“Did you learn in that school to live life—here? Ah, I think not. And you may go any place, and to any thing. You were not old enough to be married or to live your own life—but you were old enough to attempt—this fearful thing. My friend, go back to your home. You are too young. It is written in your face.”

“But I have no home anywhere. All this wonder is yours; how fortunate above fortune you are!” Julie looked wistfully up at her from the ground.

The lady receded a little from the balcony, and the shadows dropped heavily on the twilight face. “Am I?”

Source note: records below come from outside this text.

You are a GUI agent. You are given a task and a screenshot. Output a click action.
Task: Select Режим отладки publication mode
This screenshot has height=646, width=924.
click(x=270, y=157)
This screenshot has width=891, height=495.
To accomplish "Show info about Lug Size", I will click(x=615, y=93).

Again she spoke. “What is your name? I want to see you again. One does not see every day a little Atlas who is going to lift the world on its back. You promise?”

“Indeed I do!”

Julie sped through the gold-tipped shadows. Mrs. Calixter was late in her dressing, and Julie was so concerned over the low-necked gown that she had been commanded to wear for the drive on the Luneta, and so concerned later over what she saw when she got there, that she forgot for the time to ask about the garden and its fair owner.

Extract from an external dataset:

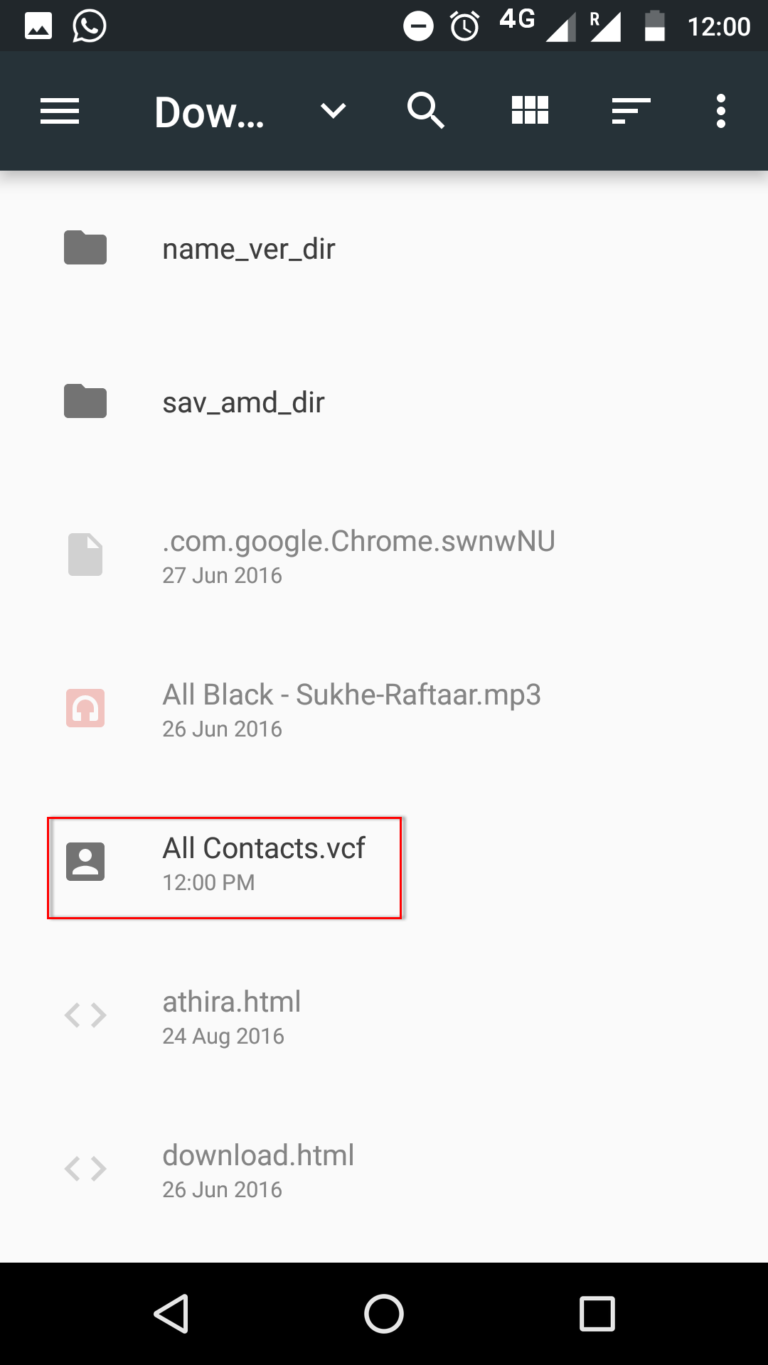Open the sort options icon
768x1365 pixels.
tap(631, 112)
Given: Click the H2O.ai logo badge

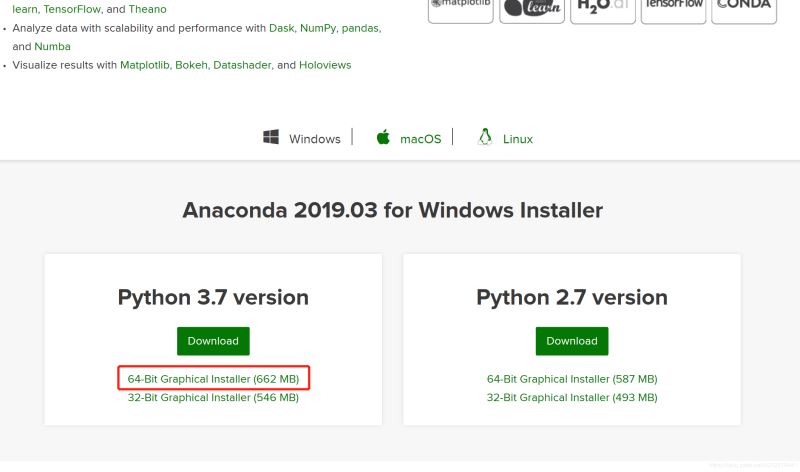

“The Luneta is an open-air reception in this one wonderful hour of the day, my dear. Did you have a nice nap?”

Julie smiled. Naps at nineteen, when every moment counts!

Mrs. Calixter regarded pensively this freshness of the dawn. “May it be the top of the morning to you always! Look at me.” She pointed to her bloodless face and sun-faded hair. “The East drinks you up after a while, body and soul. We’re dust that God needs to breathe on again. Don’t let it swallow you!”

“It’s marvelous though, like a dream,” Julie murmured. “I hope I’ll never wake up.”